Chris Brogan and Julien Smith aren’t just two people capitalizing on the the trend of pumping out books on the social web and digital engagement. They’ve been living the principles behind their book since before Twitter. They’ve blogged, podcasted and presented  their ideas for years which has created a following large enough to have made Trust Agents a New York Times Bestseller in the first week following its release this past August.

To make their ideas accessible, Chris and Julien have broken up the concept of being a trust agent into six components:

  • Make Your Own Game
  • One of Us
  • Archimedes Principle
  • Agent Zero
  • Human Artist
  • Build an Army

They use stories to map out relationships between social media, real life and pop culture to add depth to their ideas. I particularly like the way they stretch your thinking at various points in the book rather than serve you the obvious.
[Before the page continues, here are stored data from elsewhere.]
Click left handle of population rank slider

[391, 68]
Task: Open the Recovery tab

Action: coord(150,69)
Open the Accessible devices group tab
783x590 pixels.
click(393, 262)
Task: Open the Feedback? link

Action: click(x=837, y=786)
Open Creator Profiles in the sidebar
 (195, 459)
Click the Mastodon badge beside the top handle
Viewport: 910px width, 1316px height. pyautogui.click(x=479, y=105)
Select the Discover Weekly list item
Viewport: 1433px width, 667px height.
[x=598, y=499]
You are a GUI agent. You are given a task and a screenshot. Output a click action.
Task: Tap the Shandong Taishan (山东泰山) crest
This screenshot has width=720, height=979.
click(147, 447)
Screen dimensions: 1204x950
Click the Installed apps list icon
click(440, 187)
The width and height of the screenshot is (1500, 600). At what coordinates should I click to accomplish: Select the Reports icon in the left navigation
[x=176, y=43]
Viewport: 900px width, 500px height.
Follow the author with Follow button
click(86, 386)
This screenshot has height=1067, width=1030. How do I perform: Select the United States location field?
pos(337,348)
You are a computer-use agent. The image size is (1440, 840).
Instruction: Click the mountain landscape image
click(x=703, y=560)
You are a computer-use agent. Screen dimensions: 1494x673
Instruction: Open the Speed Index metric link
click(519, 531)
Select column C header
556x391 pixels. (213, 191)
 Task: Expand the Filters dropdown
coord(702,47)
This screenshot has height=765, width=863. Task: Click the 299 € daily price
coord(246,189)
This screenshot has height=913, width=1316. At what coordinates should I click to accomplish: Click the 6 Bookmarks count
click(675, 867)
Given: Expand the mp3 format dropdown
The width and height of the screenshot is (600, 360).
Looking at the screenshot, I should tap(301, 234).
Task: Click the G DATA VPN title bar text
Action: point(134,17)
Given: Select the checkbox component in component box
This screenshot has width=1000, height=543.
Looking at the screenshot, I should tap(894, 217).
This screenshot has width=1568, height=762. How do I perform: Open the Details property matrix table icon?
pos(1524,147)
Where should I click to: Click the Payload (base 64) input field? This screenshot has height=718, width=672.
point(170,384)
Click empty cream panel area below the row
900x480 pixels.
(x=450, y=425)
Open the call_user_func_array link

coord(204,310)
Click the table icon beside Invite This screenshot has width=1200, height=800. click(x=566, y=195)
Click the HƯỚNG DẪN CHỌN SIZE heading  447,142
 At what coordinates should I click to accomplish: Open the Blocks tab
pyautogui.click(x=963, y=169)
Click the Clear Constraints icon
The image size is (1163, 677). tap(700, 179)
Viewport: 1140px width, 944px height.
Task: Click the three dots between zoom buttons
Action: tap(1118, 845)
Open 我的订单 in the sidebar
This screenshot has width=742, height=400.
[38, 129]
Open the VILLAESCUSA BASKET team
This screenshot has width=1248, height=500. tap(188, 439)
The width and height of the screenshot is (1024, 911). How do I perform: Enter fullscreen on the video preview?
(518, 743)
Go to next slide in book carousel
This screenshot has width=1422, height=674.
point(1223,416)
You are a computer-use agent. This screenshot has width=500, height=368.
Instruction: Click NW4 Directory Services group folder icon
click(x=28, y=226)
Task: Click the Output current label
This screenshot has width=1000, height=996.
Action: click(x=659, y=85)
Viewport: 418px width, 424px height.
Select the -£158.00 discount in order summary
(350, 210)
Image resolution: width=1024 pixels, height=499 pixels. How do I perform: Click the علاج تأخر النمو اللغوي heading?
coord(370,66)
Readers of Trust Agents who are new to world of social media and whohave picked up the most highly recommended of these books may think very little overall has actually happened since case studies like Dell Hell keep coming up. We really need a new batch of stories so we need more people sharing them — something Chris and Julien ask people to do by sending their trust agent stories to stories@trustagent.com.

My biggest takeaway from the book was being introduced to a basic theory of improvisational comedy: “Yes, and…”. I love this idea for three main reasons:

  • “Yes, and…” speaks to the importance of being curious, creative and adaptable, forcing us out of critical thinking and into creative thinking and collaboration.
  • “Yes, and…” reinforces the  idea that we need to look beyond our own domains of specialty/interest and spend more time studying what other people do and how they do it, then figure out how to make it our own.
  • “Yes, and…” abandons the word “but” which is routinely used and defended even thought it puts an exclusive spin on one end of a statement. “Yes, and…” recognizes both realities co-exist and then seeks to make progress.

This, of course, means that I have yet another book to read — Improv Wisdom by Patricia Ryan Madson. It looks like 2010 is going to be a read-y one for me.

And… while we’re on the subject of reading outside your domain of specialty for inspiration and ideas, I recommend the following books:

2009.02.14

Moving the social media money conversation forward

If you follow the Canadian Podcast Buffet, you know that Bob Goyetche and I have gone out of our way to prevent discussions of money on the show since it began.  Over the last few months, though, we’ve allowed that topic to trickle in and recently, we promoted what we’ve been calling the Money Episode.  We invited listeners that have made money through their podcasts to contribute the “monetization” models they’ve adopted and their experiences with them.  Speculation was not welcome; we wanted reality, not fantasy.

We recorded the show on Wednesday.  It includes nine comments in all, each one exploring a different approach to making money from social media.  That makes each model proven.  To what degree?  We cannot say since, as Bob pointed out, only one person shared their actual gross revenue.  I will say this, though; none of the models shared was based on CPM (Cost Per Thousand impressions, an approach that pays money based on the number of groupings of one-thousand downloads).

I’m very excited about this show because it really does push the conversation forward and provides an informative destination for the people that (on their first awareness of podcasting) ask the question “how do I make money from it”.  I think that it will be to the money conversation what our September 2006 car episode with Julien Smith was to the Social Networking conversation.

CPB episode 130 will be published at 6:00pmET tomorrow (February 15).